Kitabı okurken Orta Asya bozkırlarında geziyor ok atıyor ava gidiyorsunuz. O bozkırlarda at koştuyor çadır kuruyorsunuz. Türk töresini Türklük için savaşan erleri görüp onlara katılıyor o savaşta bir alp de siz olup kılıç savuruyorsunuz. Kürşad, Onbaşı Pars, Almıla, Urungu, Ay Hanım, İşbara Han, Yamtar'ı tanıyıp onların hayatlarına dokunuyor güç buluyorsunuz. O yağmurlu gecede Çin sarayını basan 40 yiğidin bir parçası oluyorsunuz.
----"En sonra ölüm kızı onun eline bir sağrak sundu. Kür Şad acı sağrağı gözünü kırpmadan içti.
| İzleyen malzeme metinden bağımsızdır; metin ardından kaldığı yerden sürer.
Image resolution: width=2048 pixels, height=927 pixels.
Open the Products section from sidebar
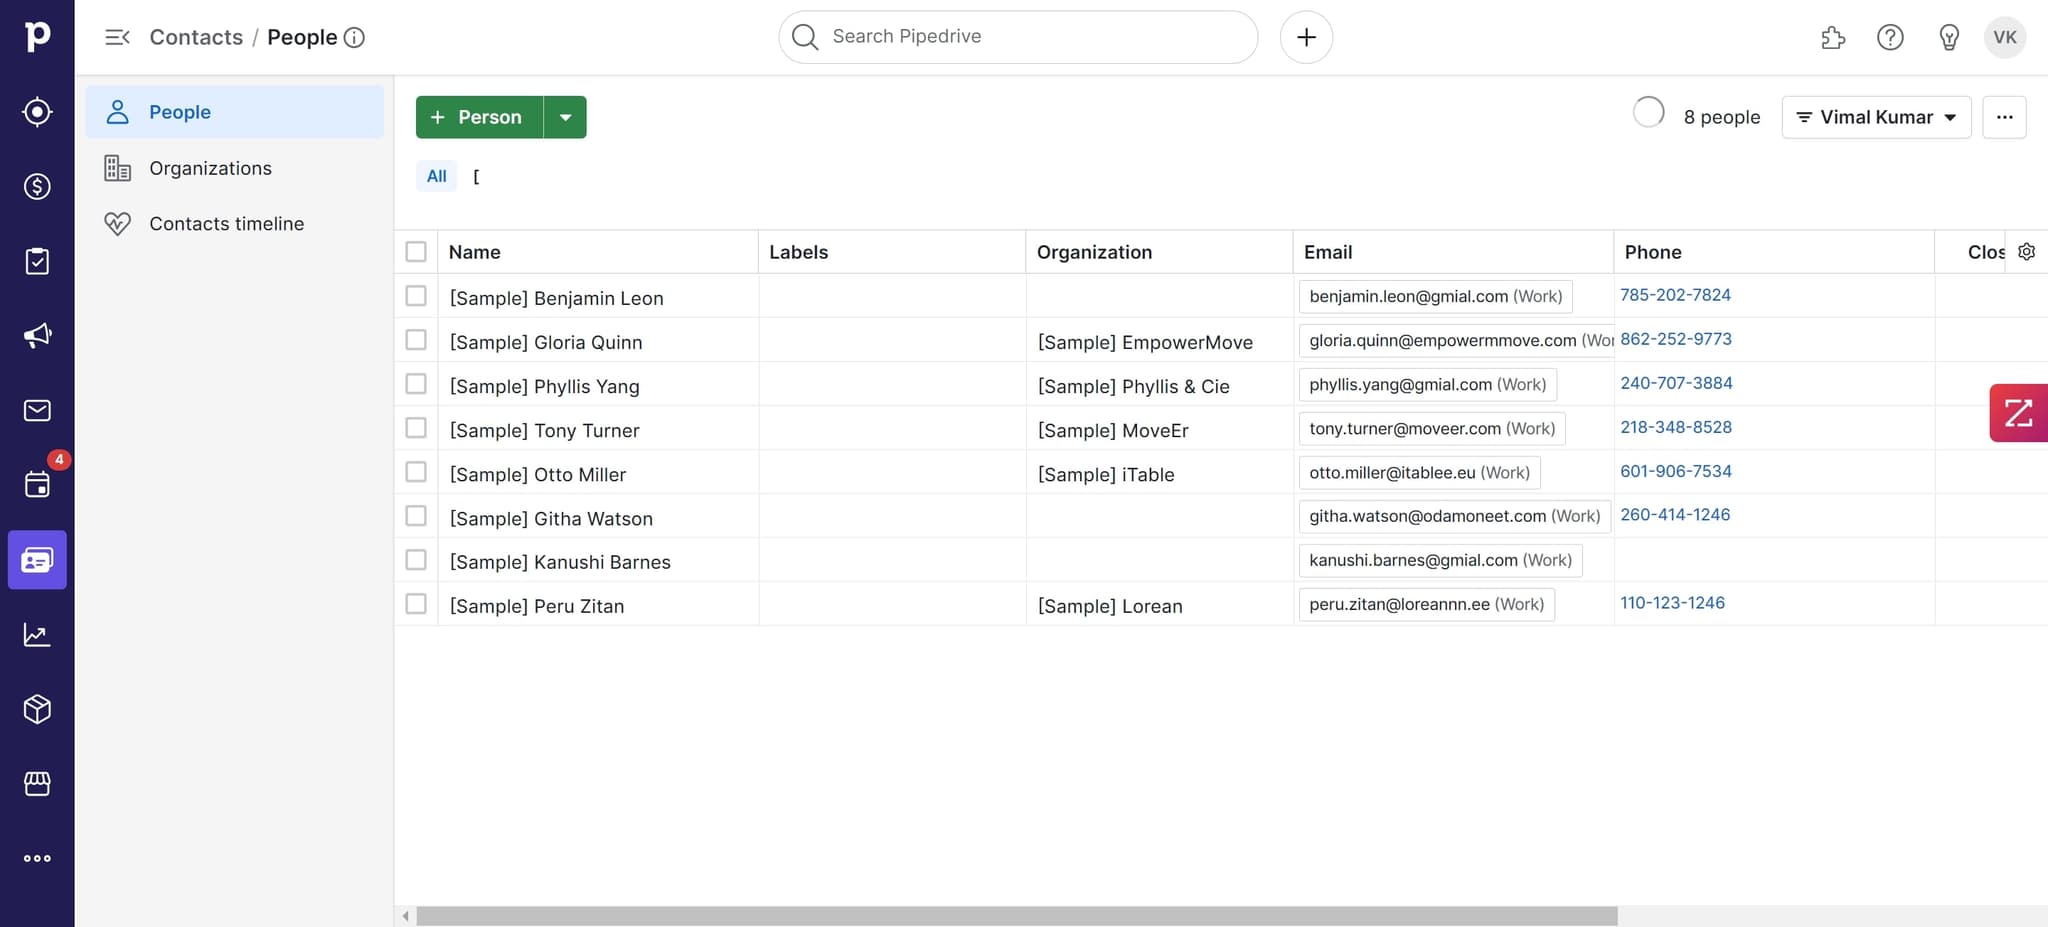(37, 709)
Atının yelesini kapandı. Başını dayadı. Sağ elinde kılıç hala sımsıkı duruyor, sol eli sarkıyordu.
Kür Şad ölmüş, fakat attan düşmemişti.
Ölmüş fakat yenilmemişti..."-----
Bu alıntıyla bitirelim. Uzun süre etkisinden kurtulamadığım, Türklük duygumun şahlandığı mükemmel bir eser. Büyük Türkçü Atsız'ın ruhu şad olsun.
Dipçe: Çin kaynaklarında geçen “chieh-she-shuai” ismini Kür Şad olarak Türkçeye kazandıran kişi Hüseyin Nihal Atsız'dır.